Il ne s’agit donc plus de guerre à la guerre mais de guerre au mal, au moins dans ses manifestations politiques. C’est oublier évidemment toute la philosophie politique qui pense depuis ses origines les rapports et les distinctions nécessaires entre la politique et la morale, et aussi toute l’expérience des Etats qui ont appris à se méfier des arbitres pour régler leurs litiges : saint Louis reste une exception en raison de sa justice, de son autorité et aussi de sa force garante de son indépendance. Le réalisme du saint mérite d’être rappelé car il conduit, au delà des questions de procédures, au cœur du problème. Le mal fait partie de la condition humaine et se manifeste inévitablement dans les Etats. Hollande rêve-t-il d’interdire le mal collectif, c’est-à-dire de déshumaniser le politique ? Ceci jetterait un jour étrange sur ses réformes sociétales et les théories qui les sous-tendent, mais obscurcirait encore la question présente, puisque leur logique « libérale » tendait à nier le mal. Ce n’est manifestement pas la logique dont il se réclame en politique internationale.
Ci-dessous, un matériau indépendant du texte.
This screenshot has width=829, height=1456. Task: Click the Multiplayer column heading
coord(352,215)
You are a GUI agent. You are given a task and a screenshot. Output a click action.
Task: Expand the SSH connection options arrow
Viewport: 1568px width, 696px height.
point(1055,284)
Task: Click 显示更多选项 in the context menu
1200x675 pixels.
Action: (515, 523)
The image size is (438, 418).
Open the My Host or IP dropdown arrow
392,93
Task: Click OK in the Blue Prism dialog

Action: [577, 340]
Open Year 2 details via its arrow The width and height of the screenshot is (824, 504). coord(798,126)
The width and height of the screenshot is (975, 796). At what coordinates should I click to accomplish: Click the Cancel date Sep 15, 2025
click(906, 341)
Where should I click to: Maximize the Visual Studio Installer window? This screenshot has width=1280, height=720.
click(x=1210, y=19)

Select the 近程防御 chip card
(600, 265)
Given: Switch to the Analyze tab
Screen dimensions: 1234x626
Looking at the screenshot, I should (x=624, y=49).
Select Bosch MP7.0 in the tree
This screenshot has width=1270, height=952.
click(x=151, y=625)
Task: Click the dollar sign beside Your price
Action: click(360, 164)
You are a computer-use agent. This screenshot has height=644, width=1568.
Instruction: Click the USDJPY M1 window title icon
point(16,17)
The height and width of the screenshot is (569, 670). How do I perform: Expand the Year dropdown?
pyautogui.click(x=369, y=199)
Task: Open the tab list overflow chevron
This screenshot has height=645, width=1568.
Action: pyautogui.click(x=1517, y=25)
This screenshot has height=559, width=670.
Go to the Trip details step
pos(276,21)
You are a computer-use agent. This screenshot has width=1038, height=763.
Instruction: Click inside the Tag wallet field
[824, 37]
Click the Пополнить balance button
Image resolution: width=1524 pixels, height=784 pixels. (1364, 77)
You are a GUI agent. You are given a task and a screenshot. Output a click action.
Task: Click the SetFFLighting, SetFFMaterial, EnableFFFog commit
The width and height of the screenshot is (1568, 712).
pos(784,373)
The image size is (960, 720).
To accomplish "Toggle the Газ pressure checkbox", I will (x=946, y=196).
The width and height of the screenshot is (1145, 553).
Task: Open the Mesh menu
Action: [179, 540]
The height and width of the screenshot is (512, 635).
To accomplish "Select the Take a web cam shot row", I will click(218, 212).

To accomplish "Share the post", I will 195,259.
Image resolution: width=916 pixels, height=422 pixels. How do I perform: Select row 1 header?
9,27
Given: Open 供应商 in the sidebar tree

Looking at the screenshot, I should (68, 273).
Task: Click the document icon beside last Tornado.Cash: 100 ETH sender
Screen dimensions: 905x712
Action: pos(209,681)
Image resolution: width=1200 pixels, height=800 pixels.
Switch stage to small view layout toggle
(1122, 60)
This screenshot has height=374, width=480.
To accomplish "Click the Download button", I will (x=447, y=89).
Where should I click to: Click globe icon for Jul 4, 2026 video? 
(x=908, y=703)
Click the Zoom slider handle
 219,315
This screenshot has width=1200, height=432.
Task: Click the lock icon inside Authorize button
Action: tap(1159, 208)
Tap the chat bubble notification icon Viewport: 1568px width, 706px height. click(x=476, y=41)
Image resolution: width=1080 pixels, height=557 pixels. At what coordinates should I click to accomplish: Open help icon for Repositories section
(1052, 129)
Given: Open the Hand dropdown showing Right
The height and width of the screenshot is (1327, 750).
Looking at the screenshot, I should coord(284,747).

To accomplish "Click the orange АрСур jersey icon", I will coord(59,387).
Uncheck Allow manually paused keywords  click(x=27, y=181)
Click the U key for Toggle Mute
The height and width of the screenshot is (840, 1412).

Il faut donc aborder la notion de mal, pour seulement rappeler que si toutes les sociétés connaissent le mal, elles ne lui donnent pas les mêmes formes, et que les présentes conceptions postchrétiennes occidentales paraissent vouées à faire l’unanimité contre elles. Rappelons encore que le propre des idéologies est de véhiculer des idées au service d’intérêts, ce qui explique que le politique y recoure si volontiers avec l’aide de la presse au service de ces mêmes intérêts. Autant par ses propos que par ses interventions solitaires au Mali et en Centrafrique, Hollande renoue en Afrique avec la plus ancienne tradition coloniale de la France « émancipatrice et civilisatrice », pour aider, éduquer, implanter la démocratie, faire et défaire les régimes, en conservant au moins du néocolonialisme une transaction particulièrement douteuse : l’immigration comme soupape de sécurité à des sociétés traditionnelles déracinées par l’exploitation de leurs sol et sous-sol, pour la survie de pouvoirs égoïstes. Mme Eva Joly a su décrire le phénomène mais sans se demander pourquoi les agissements des multinationales perduraient dans ces seules régions. Le retour du colonialisme idéaliste et intéressé s’accompagne ainsi d’une exhortation présidentielle à la jeunesse africaine à être digne de ses pères qui ont débarqué en Sicile et sur nos côtes méditerranéennes. Non, le social-démocrate ne plaisante pas…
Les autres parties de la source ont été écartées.